A homegrown favourite: Brinjal

After all those new world imports*, it’s time to look to a homegrown favourite and a “passion fruit”** of another kind.

Native to South Asia, the brinjal (aubergine, baingan, eggplant or kathirikai – whatever name you know it by,  I’ll stick with brinjal for now)  does seems to rouse strong passions. I don’t mean its reputation in history for being considered an aphrodisiac (and a cause of madness, too, for good measure)! It’s the extremes of adoration, to active dislike, it seems to evoke in people. Quite often, gastronomic battle lines are drawn in an instant at the mere mention of it.

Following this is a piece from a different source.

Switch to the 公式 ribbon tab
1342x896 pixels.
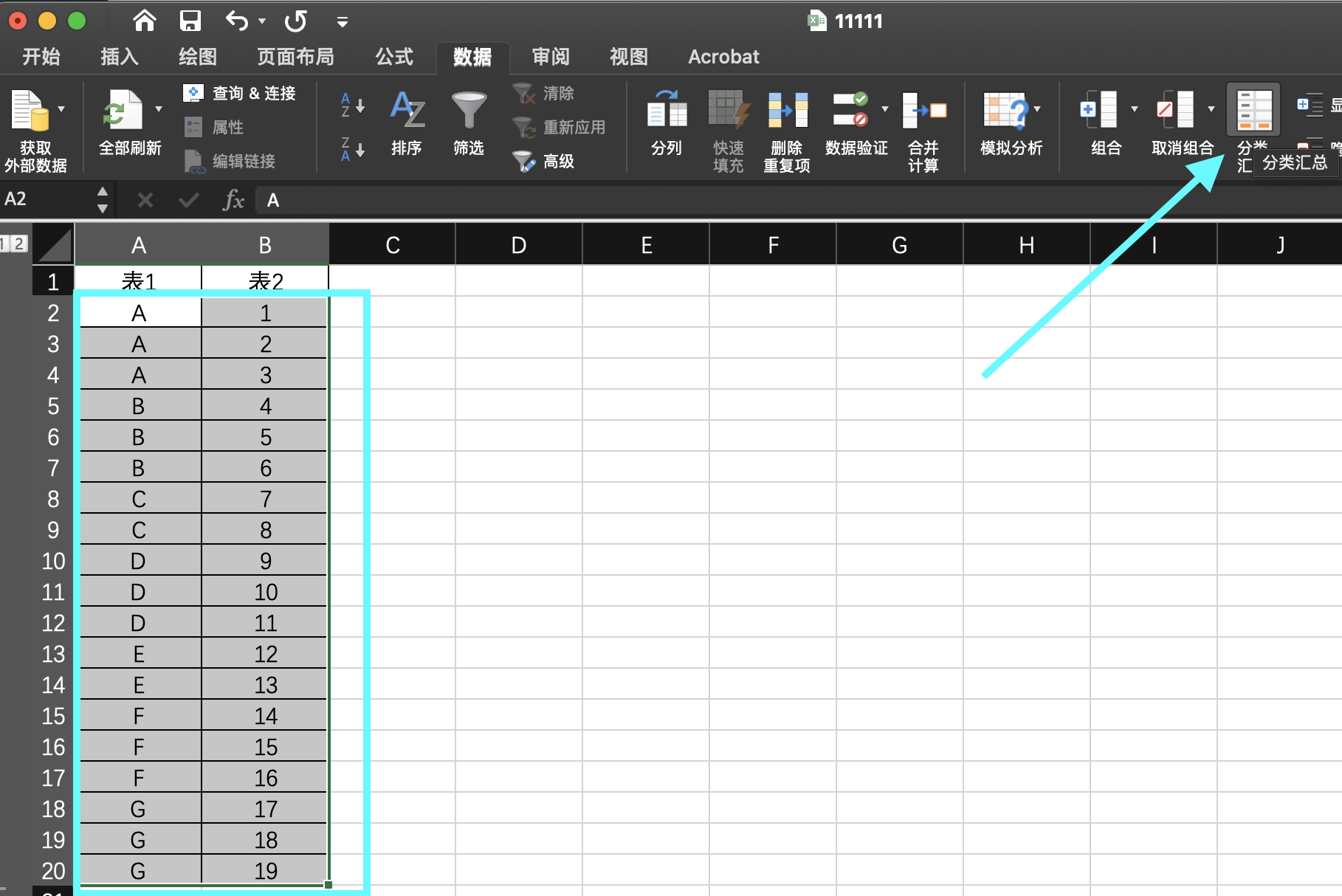[393, 57]
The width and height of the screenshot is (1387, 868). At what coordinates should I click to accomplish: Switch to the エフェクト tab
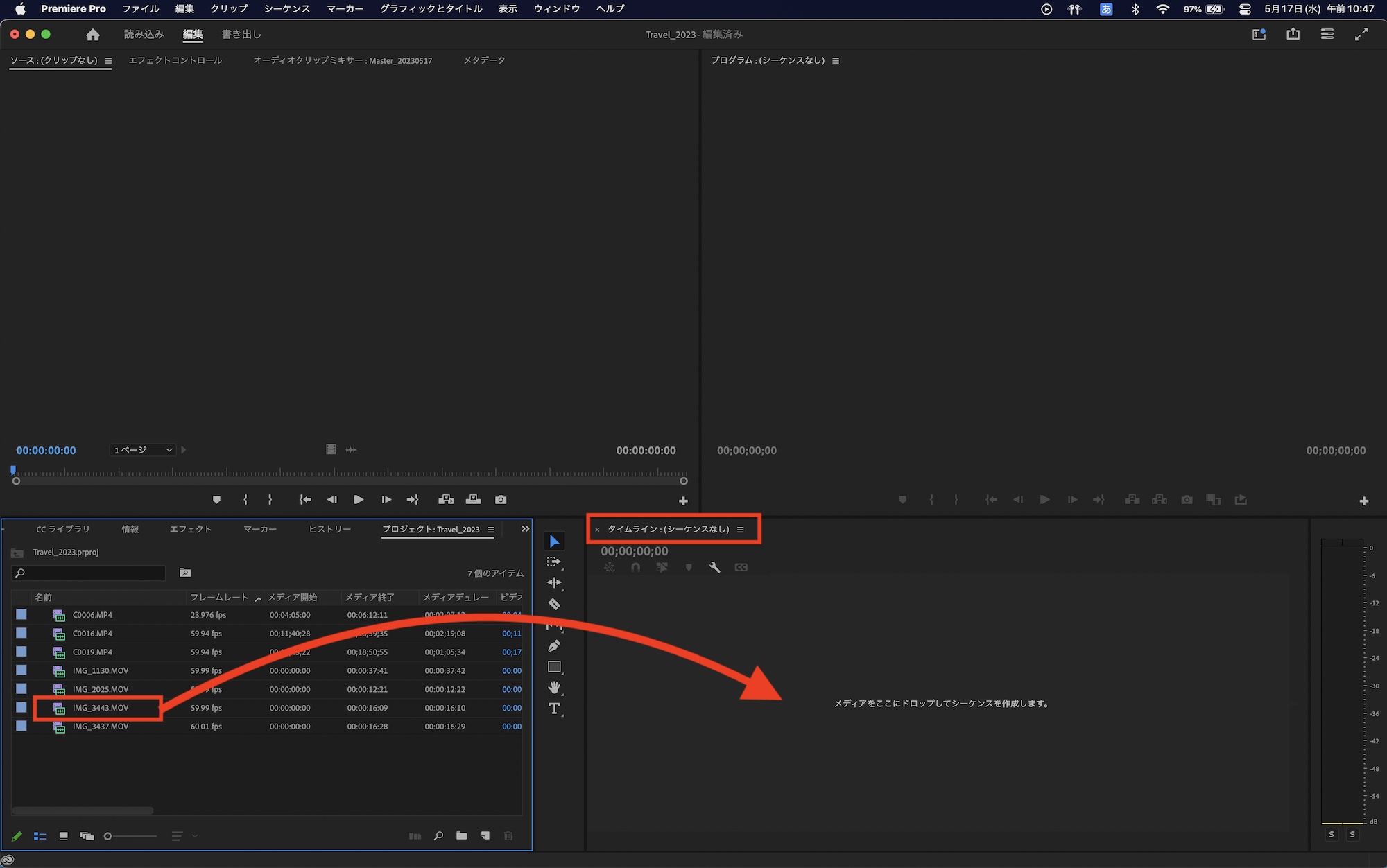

And people display fierce loyalty to regional varieties too. One professional cook I know will not travel out of his village without arming himself with a large bagful of the locally grown variety of brinjal. He is quite forthright in his opinion that “those available in the city are worse than useless“!

The brinjal is cultivated all over India, and scores of varieties of all shapes and hues abound. Karnataka and parts of Andhra Pradesh seem to have a particular fondness for the brinjal. In an interesting account I read on the famed “Mattu Gulla” brinjal grown in Udupi, the author writes of how the reformist seer Sri Vadiraja Tirtha Swamiji is credited with introducing it to the district over 500 years ago, possibly from seeds brought from Bengal. The mattu gulla brinjal is the only variety used in dishes prepared at the Sri Krishna temple in Udupi.